In the souq, the only thing that is important to the 800 or so shop owners and street vendors is to make the sale. It’s the ultimate marketplace where junk and jewels pass from hand to hand, and where tradition is handed down from father to son, over and over again down through the generations.
One of the traditions is haggling. No price is the real price or the final price or the wrong price, and anything can be bought or sold. In these shops are some of the most clever salesmen (and an occasional saleswoman) in the world. And it is the unparalleled excitement of buying, haggling and negotiating a sale in the souq that is the real prize.
Haggling and hard-edged bargaining stand between you and the many glittering silver, gold, Arab embroidery, mother-of-pearl and olive wood objects that cover nearly every possible space in this seemingly never-ending labyrinth. Patience is the key that unlocks the mysteries of this shopper’s haven.
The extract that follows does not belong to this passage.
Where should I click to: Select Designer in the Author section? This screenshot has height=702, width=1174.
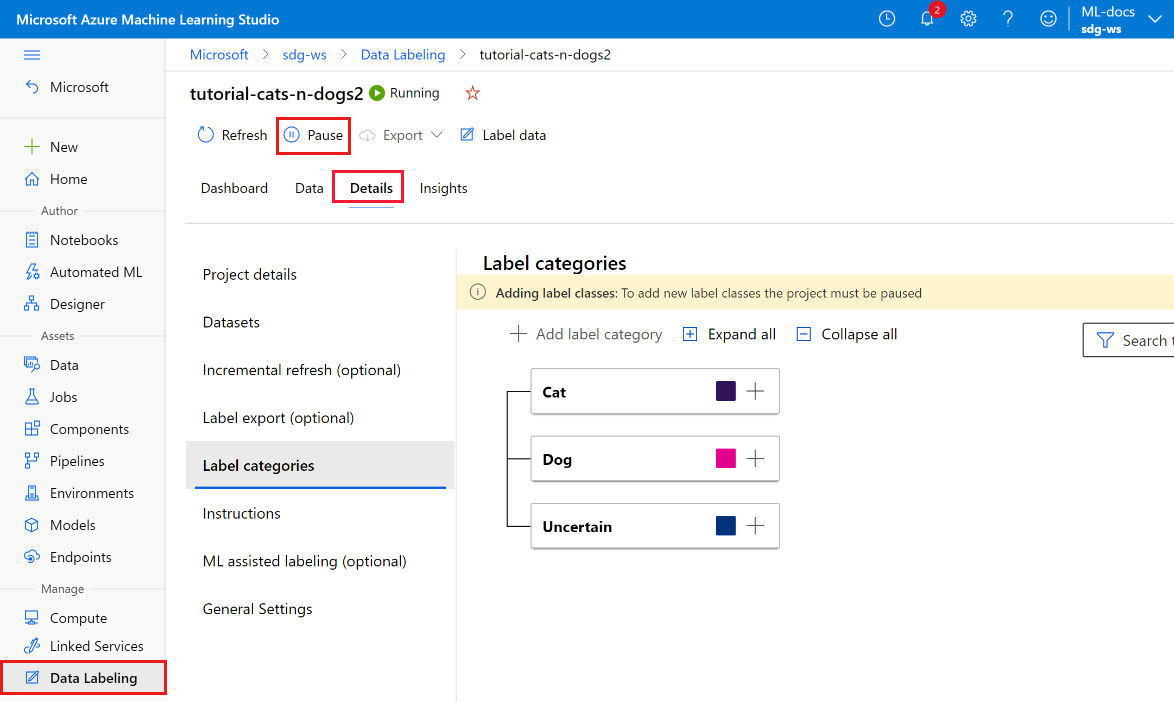[x=77, y=303]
The crenellated Damascus Gate is one of 11 entrances to the Old City. Only seven are open. Steps lead down into a plaza which, during the day is filled with seasonal vendors who carry their wares piled high in crates and boxes, on their shoulders and heads.
All of the gates require you to turn a sharp 90 degrees, a strategy used by conquerors of the past to prevent other invaders from charging into the Old City on horseback. You quickly pass moneychangers and silver and goldsmiths and then turn to the right into a cramped open-air boulevard of more shops and restaurants that continue down a slope of steps and stone ramps.
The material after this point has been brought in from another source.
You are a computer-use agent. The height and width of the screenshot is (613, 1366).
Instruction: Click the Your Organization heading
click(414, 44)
The air is filled with Arab crooners singing about lost love or about pride in their religion and, five times each day, with the melodious call to prayer of the muezzins from nearby mosques.
Carts of fresh pomegranates, tomatoes, limes, lemons, dates, just-baked bread and large balls of falafel dazzle the eye and perfume the air. Standing on a platform of crushed boxes behind his vegetable cart, a peddler cries out, “talata al-ashara,” three for ten in Arabic. (Ten shekels is worth about U.S. $2.50.) Nearby, men suck on the hubbly bubbly, or sheesha pipes (nargeelas in Arabic), which you can rent as you sit down in a small café to enjoy falafel sandwiches, chicken kabobs, various pastries and thick, bitter Arabian coffee. Nearby, you’ll hear the slapping of heavy chips on shesh besh boards (backgammon) and the arguments in Arabic over who has won.
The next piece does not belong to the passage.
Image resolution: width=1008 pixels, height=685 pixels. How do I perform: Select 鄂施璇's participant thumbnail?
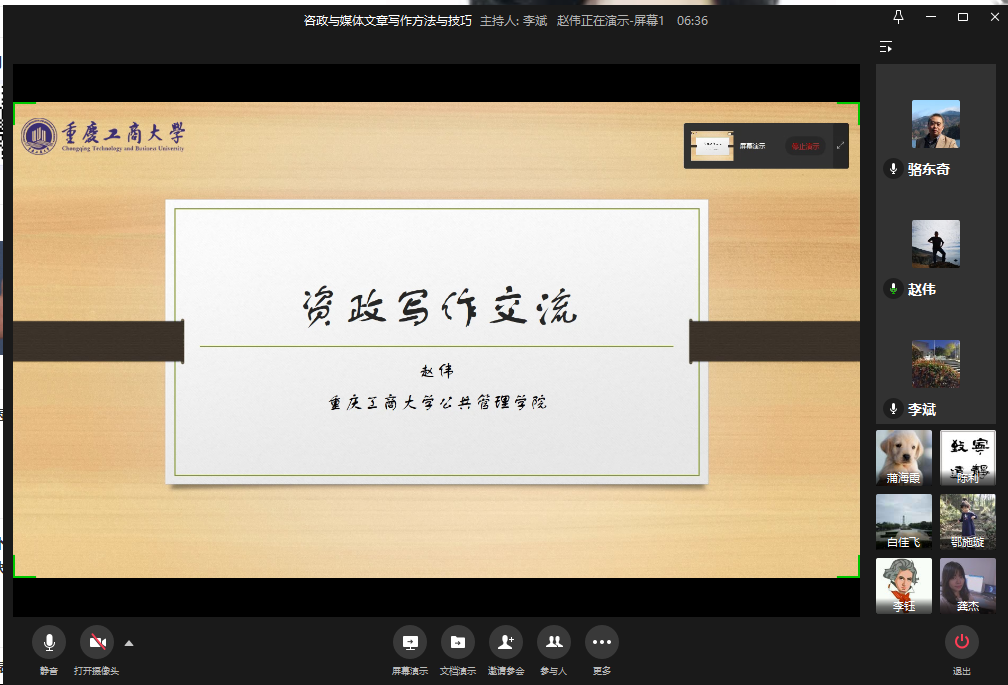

At the bottom is a junction. To the left is El Wad Street, and on the right is Khan el-Zeit where centuries before, vendors made olive oil from crushed olives. Khan el-Zeit slices through the old city. To the left is the Muslim Quarter. To the right are the Christian and then Armenian Quarters, where the souq spills out into mainly open-air malls that offer many of the same wares. The street name changes, and you soon find yourself in the Jewish Quarter, with its more modern, fixed price and elaborately decorated retail stores.
The store owners love to talk to you. It’s a part of the game of haggling and selling. They’ll probe to find out if you are a Jewish tourist, Christian pilgrim or visitor from any of hundreds of countries. If they think you may be from the most likely places such as Italy, Germany, France, Canada or the United States, they greet you with a hello in each language until you respond.
Once you make eye contact, the sale begins, even if you don’t know you are about to buy something.
About 100 feet into the market is the shop of Said Talhami, filled with silver, brass, tablecloths, dresses and religious icons, including mother-of-pearl inlaid images of “The Last Supper.”
“We’ve had this shop for more than 60 years ago. It’s from my grandfather,” Talhami says in his labored English. “Because the business is so bad and the life tough in Jerusalem, we have to wait outside of the shop and talk to the customers friendly. And to let them come in. And to give them good quality. We be kind to them and give them the real price that will fit the mind. We don’t ask high prices that will make our customers run from our shop.”